Pages

Sunday 13 March 2016

Kami Menjadi Saksi

          Suatu hari datanglah Jibril suci membawa titah Sang Maha Suci.  Dalam keheningan fajar dibalik ujung kaki shubuh, sefithrah ruh tercipta dengan indah mengikuti angin penciptanya. Dengan lantunan kun! ("jadilah!"), seikat darah dan daging telah  menjadi saksi keagungan Ilahi. Perjanjian besar telah disepakati, akan menghamba sepenuhnya sebagai bukti pengabdian yang sejati. Di saat itulah seorang hamba mulai mengetahui alasan mengapa ia diciptakan.
         
           "Bukankah Aku ini Tuhanmu?"
           "Ya, kami menjadi saksi"...

          Sungguh, kedua kalimat itu telah menyingsingkan segala keangkuhan. Dua kalimat yang menjadi bagian percakapan antara Allah SWT dengan hamba-hambaNya. Sebuah percakapan yang kebanyakan hamba melalaikannya, dan seakan tak pernah mengucapkannya setelah lahor ke dunia.

         Namun bagai kacang yang lupa pada kulitnya. Bagai ikan yang lupa danaunya. Bagai akar yang lupa pada tanahnya. Diri seakan begitu kuat untuk mengelak atas keberadaanNya, padahal tiada akan pernah ada wujud sang hamba tanpa kehendakNya. Seakan dua kalimat tersebut hanya sebagai bualan dan sejarah yang tak nyata.

TUGAS 1:
Jawab pertanyaan tentang teks mengenai kesaksian hamba kepada Tuhan ini berdasarkan isinya:
(a) Siapa yang datang membawa titah Sang Maha Suci?
(b) Lafal apa yang diartikan sebagai "jadilah!"?
(c) Kedua kalimat itu menjadi bagian percakapan antara siapa dan siapa?
TUGAS 2: Teruskan teks mengenai kesaksian hamba kepada Tuhan ini, mulai dari sesudah kalimat terakhirnya.
Baris data di bawah ini diambil dari sumber lain.

(Data tersimpan)
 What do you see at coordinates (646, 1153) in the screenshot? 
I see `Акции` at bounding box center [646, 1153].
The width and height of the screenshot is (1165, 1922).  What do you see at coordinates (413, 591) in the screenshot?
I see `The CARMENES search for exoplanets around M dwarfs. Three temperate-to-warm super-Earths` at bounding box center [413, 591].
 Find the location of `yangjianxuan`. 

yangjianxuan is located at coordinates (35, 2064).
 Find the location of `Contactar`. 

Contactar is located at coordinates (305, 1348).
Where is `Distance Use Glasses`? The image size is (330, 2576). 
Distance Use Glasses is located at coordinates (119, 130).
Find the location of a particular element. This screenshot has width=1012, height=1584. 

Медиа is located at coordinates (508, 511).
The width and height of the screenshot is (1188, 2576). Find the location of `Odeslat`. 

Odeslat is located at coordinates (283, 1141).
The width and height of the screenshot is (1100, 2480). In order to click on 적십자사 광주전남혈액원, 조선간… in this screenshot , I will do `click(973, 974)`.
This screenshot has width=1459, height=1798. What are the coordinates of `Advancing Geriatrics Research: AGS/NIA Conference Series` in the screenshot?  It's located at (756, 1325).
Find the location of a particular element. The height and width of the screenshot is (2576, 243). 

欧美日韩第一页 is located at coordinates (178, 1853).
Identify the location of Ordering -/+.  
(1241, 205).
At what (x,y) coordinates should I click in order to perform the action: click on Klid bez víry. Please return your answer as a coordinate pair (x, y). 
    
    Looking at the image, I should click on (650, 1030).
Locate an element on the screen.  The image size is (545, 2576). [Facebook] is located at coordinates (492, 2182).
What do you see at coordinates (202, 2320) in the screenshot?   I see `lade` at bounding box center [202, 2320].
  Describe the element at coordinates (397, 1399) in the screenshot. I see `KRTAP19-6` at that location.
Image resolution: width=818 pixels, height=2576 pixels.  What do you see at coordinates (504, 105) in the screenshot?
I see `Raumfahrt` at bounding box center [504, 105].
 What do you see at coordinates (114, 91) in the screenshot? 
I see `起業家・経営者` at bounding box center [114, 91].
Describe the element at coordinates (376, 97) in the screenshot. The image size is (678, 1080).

JAWABAN 1:
(a) Jibril suci.
(b) Kun.
(c) Antara Allah SWT dan hamba-hambaNya.

JAWABAN 2:
          Banyak jiwa yang tidak sadar akan asal penciptaannya, yang kemudian berlari menuju sesuatu yang fana. Mulutnya memberontak, "aku bukanlah manusia yang tercipta hanya untuk menghamba! aku tidak pernah membuat perjanjian dengan siapa pun juga!".
   
          Bahkan, tak sadarkah wahai hamba, bahwa jiwamu sebenarnya tak sanggup menahan duka? Mungkin mulutmu mampu menutupi, namun jiwamu sebenarnya masih ingin merasa sebagai hamba yang sebenar-benarnya. Kembali pada Penciptanya. Bukan angkuh menutup mata. Jiwamu sebenarnya masih ingin sujud merendah tunduk di hadapanNya.